MDR1 is a disorder in which dogs have a sensitivity to certain drugs.  Dogs with two copies of the mutated gene will develop a sensitivity to ivermectin and similar drugs.  Dogs with the mutation will pass on one copy of the gene.  Ivervectin is one drug that can cause an interaction.  Ivervectin is used in wormers used in farming and ranching situations.  In these type of situations, I would caution anyone who owns and australian shepherd to be careful around newly wormed livestock.  Toy aussies for sale

Some drugs that dogs with MDR1 can have reactions with are:

 Ivermectin (found in heartworm medications) Loperamide (Imodium over the counter antidiarrheal agent) Doxorubicin, Vincristine, Vinblastine (anticancer agents) Cyclosporin (immunosuppressive agent) Digoxin (heart drug) Acepromazine (tranquiliser) Butorphanol ("Bute" pain control). 

Washington State University was the first to develop the test for this gene.  Please visit their website for more information.

Half of the breed carries at least one copy of this mutation. Eliminating all these dogs would cause a severe restriction in our breed population which could result in making serious health issues for which we have no tests more common. It’s important to remember that MDR1 is not genetic issue that will cause harm to your puppy. It simply means you cannot give Ivermectin or other drugs that are listed on the drug sensitivity list to your puppy.  As in the same way you wouldn’t give your dog chocolate or Tylenol because both products can result in death.

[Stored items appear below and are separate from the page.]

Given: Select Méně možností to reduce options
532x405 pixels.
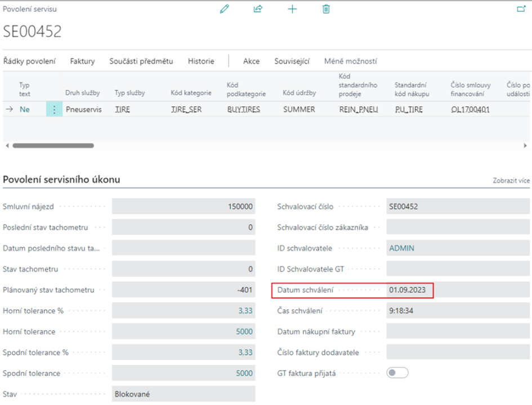Looking at the screenshot, I should click(350, 61).
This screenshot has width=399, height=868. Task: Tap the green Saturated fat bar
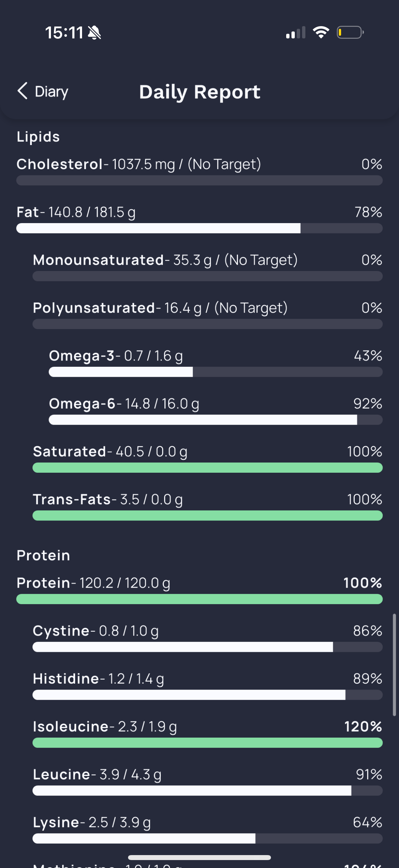(x=207, y=468)

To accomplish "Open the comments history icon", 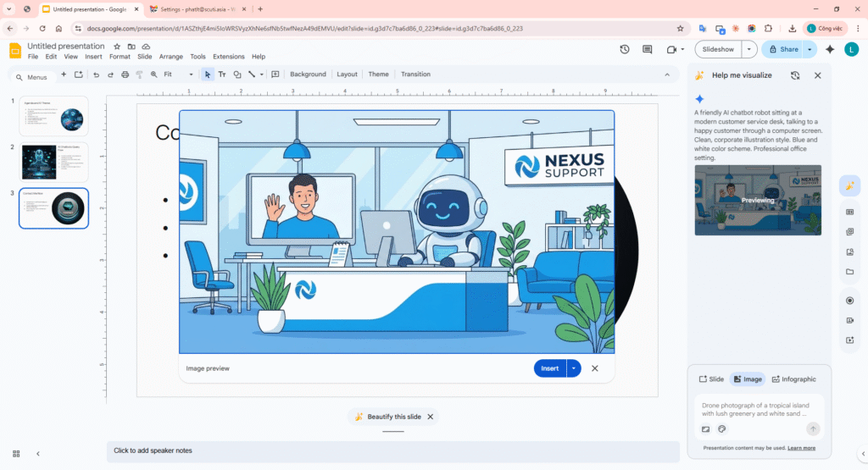I will pyautogui.click(x=648, y=49).
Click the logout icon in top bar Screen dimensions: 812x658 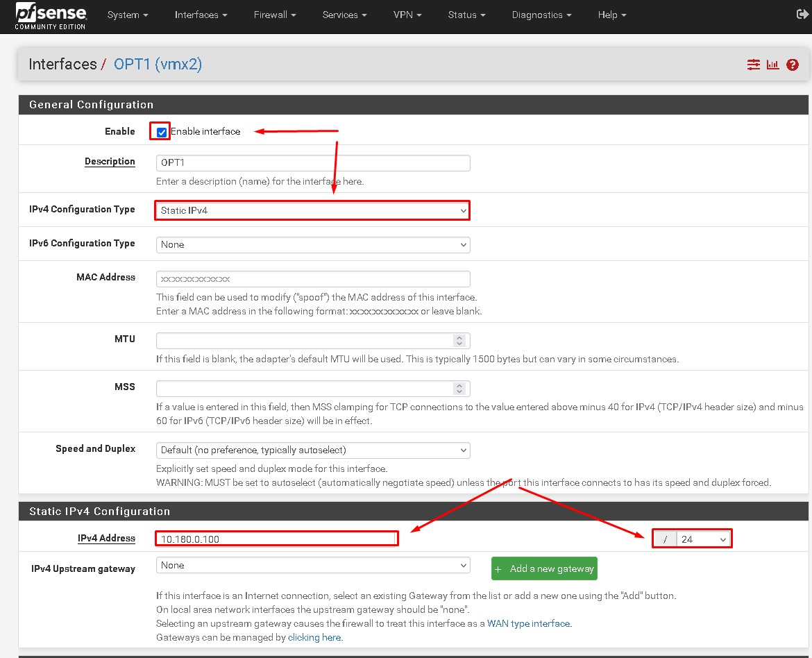pyautogui.click(x=802, y=15)
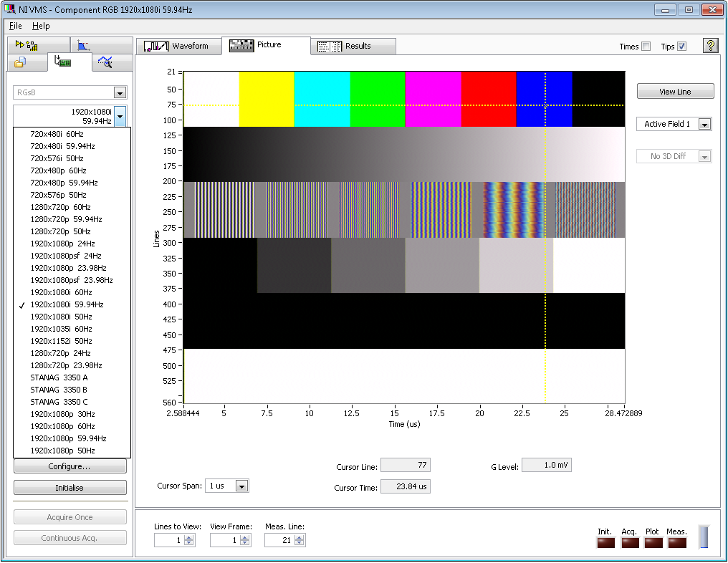Viewport: 728px width, 563px height.
Task: Click the Init. status indicator
Action: click(605, 543)
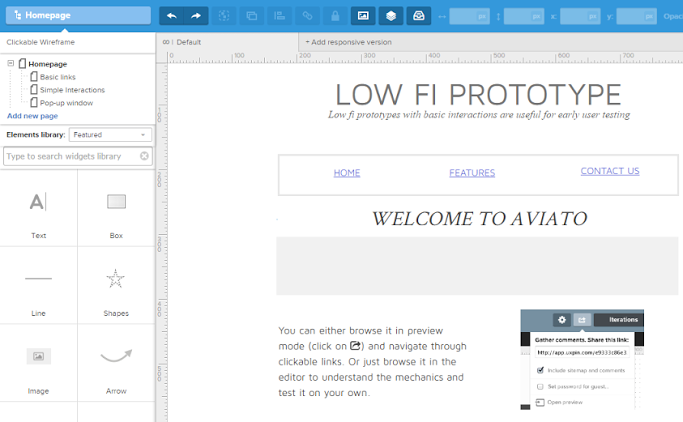Click the image icon in the top toolbar
Screen dimensions: 683x422
click(363, 16)
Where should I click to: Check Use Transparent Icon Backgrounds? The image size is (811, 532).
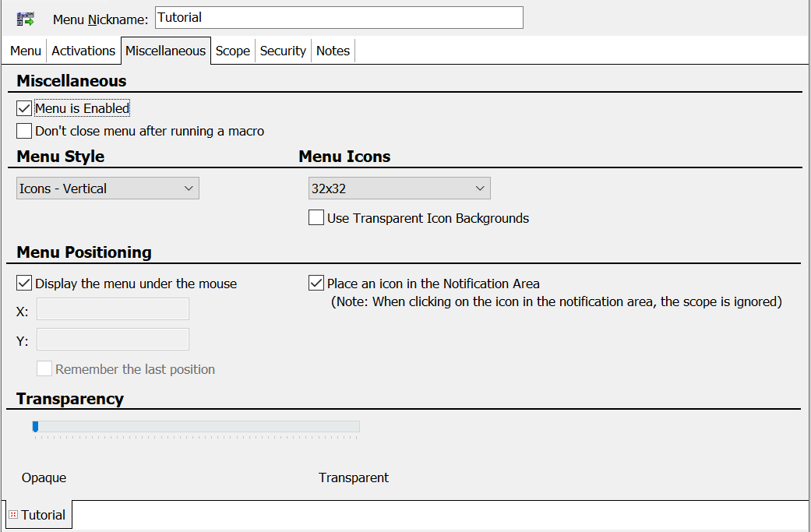316,218
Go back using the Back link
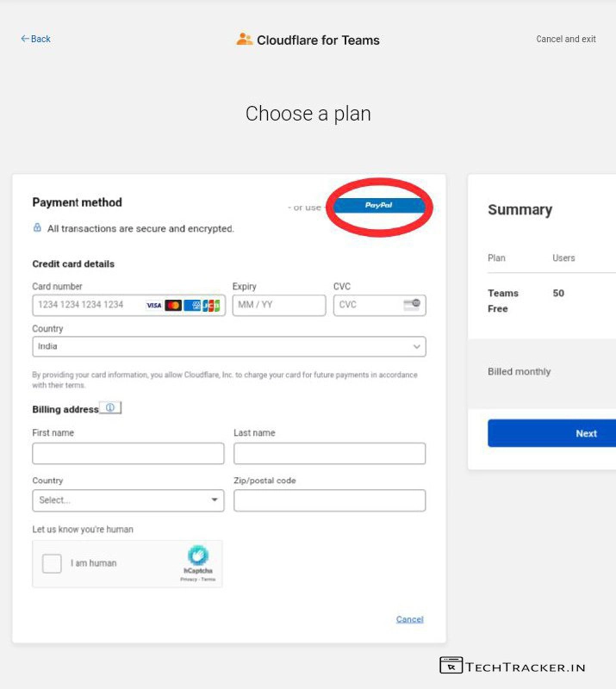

Because MDR1 is very common in this breed, I will never cut an otherwise health dog from my program for MDR1. Consequently when both parents are carriers, each puppy will be tested for the gene, so you as a buyer can be aware of your puppy’s status. However, I will never breed two affected dogs together, because they produce 100% of affected puppies.


Collie Eye Anamoly  is a disorder which causes abnormal development in layers of tissue in the eye under the retina called the choroid 

 These changes cause what is referred to as Choroidal Hypoplasia. The abnormal choroid appears pale and translucent. In most cases CEA is present at birth and can be detected in puppies as young as 4-8 weeks of age. There is currently no treatment for this disease.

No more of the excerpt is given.